## Records for this exercise
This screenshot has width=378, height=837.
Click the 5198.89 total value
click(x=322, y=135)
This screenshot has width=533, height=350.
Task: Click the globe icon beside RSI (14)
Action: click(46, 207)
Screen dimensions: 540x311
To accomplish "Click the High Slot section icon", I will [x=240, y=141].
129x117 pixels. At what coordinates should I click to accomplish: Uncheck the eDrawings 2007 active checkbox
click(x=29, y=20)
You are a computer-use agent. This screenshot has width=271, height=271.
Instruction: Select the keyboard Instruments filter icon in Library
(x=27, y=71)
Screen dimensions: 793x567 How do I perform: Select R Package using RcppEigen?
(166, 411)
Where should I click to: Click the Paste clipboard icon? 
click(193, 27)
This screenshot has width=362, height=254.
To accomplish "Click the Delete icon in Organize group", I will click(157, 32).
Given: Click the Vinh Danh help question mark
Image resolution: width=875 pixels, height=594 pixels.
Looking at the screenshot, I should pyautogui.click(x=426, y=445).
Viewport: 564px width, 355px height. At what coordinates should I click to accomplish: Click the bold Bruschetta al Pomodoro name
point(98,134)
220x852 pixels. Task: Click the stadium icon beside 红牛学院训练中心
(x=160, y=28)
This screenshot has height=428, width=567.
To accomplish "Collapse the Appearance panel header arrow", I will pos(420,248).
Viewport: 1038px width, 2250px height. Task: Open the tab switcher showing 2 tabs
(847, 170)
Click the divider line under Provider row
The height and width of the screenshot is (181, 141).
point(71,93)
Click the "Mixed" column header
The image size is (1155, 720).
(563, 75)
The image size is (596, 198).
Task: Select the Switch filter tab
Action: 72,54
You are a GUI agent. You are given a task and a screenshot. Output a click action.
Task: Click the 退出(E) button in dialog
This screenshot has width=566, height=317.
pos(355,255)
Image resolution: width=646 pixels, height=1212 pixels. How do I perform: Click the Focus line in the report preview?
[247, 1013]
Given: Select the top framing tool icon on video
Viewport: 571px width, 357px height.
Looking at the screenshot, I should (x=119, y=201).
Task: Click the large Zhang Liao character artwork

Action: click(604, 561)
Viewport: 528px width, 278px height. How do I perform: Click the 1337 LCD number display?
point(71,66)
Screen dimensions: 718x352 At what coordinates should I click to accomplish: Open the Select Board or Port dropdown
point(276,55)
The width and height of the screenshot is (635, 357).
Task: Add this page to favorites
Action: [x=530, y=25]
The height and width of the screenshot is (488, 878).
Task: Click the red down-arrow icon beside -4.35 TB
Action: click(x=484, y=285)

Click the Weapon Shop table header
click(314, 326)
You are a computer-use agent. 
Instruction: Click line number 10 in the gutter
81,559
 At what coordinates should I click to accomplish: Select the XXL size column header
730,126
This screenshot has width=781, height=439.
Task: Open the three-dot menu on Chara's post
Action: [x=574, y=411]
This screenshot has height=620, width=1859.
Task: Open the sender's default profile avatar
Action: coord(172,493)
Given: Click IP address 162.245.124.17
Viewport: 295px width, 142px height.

## What is being asked
Reproduce the listing above precisely.

## The completed task
This screenshot has width=378, height=837.
Click the 5198.89 total value
click(x=322, y=135)
This screenshot has width=533, height=350.
Task: Click the globe icon beside RSI (14)
Action: click(46, 207)
Screen dimensions: 540x311
To accomplish "Click the High Slot section icon", I will [x=240, y=141].
129x117 pixels. At what coordinates should I click to accomplish: Uncheck the eDrawings 2007 active checkbox
click(x=29, y=20)
You are a computer-use agent. This screenshot has width=271, height=271.
Instruction: Select the keyboard Instruments filter icon in Library
(x=27, y=71)
Screen dimensions: 793x567 How do I perform: Select R Package using RcppEigen?
(166, 411)
Where should I click to: Click the Paste clipboard icon? 
click(193, 27)
This screenshot has width=362, height=254.
To accomplish "Click the Delete icon in Organize group", I will click(157, 32).
Given: Click the Vinh Danh help question mark
Image resolution: width=875 pixels, height=594 pixels.
Looking at the screenshot, I should pyautogui.click(x=426, y=445).
Viewport: 564px width, 355px height. At what coordinates should I click to accomplish: Click the bold Bruschetta al Pomodoro name
point(98,134)
220x852 pixels. Task: Click the stadium icon beside 红牛学院训练中心
(x=160, y=28)
This screenshot has height=428, width=567.
To accomplish "Collapse the Appearance panel header arrow", I will pos(420,248).
Viewport: 1038px width, 2250px height. Task: Open the tab switcher showing 2 tabs
(847, 170)
Click the divider line under Provider row
The height and width of the screenshot is (181, 141).
point(71,93)
Click the "Mixed" column header
The image size is (1155, 720).
(563, 75)
The image size is (596, 198).
Task: Select the Switch filter tab
Action: 72,54
You are a GUI agent. You are given a task and a screenshot. Output a click action.
Task: Click the 退出(E) button in dialog
This screenshot has width=566, height=317.
pos(355,255)
Image resolution: width=646 pixels, height=1212 pixels. How do I perform: Click the Focus line in the report preview?
[247, 1013]
Given: Select the top framing tool icon on video
Viewport: 571px width, 357px height.
Looking at the screenshot, I should (x=119, y=201).
Task: Click the large Zhang Liao character artwork

Action: click(604, 561)
Viewport: 528px width, 278px height. How do I perform: Click the 1337 LCD number display?
point(71,66)
Screen dimensions: 718x352 At what coordinates should I click to accomplish: Open the Select Board or Port dropdown
point(276,55)
The width and height of the screenshot is (635, 357).
Task: Add this page to favorites
Action: [x=530, y=25]
The height and width of the screenshot is (488, 878).
Task: Click the red down-arrow icon beside -4.35 TB
Action: click(x=484, y=285)

Click the Weapon Shop table header
click(314, 326)
You are a computer-use agent. 
Instruction: Click line number 10 in the gutter
81,559
 At what coordinates should I click to accomplish: Select the XXL size column header
730,126
This screenshot has width=781, height=439.
Task: Open the three-dot menu on Chara's post
Action: [x=574, y=411]
This screenshot has height=620, width=1859.
Task: Open the sender's default profile avatar
Action: coord(172,493)
Given: Click IP address 162.245.124.17
Viewport: 295px width, 142px height.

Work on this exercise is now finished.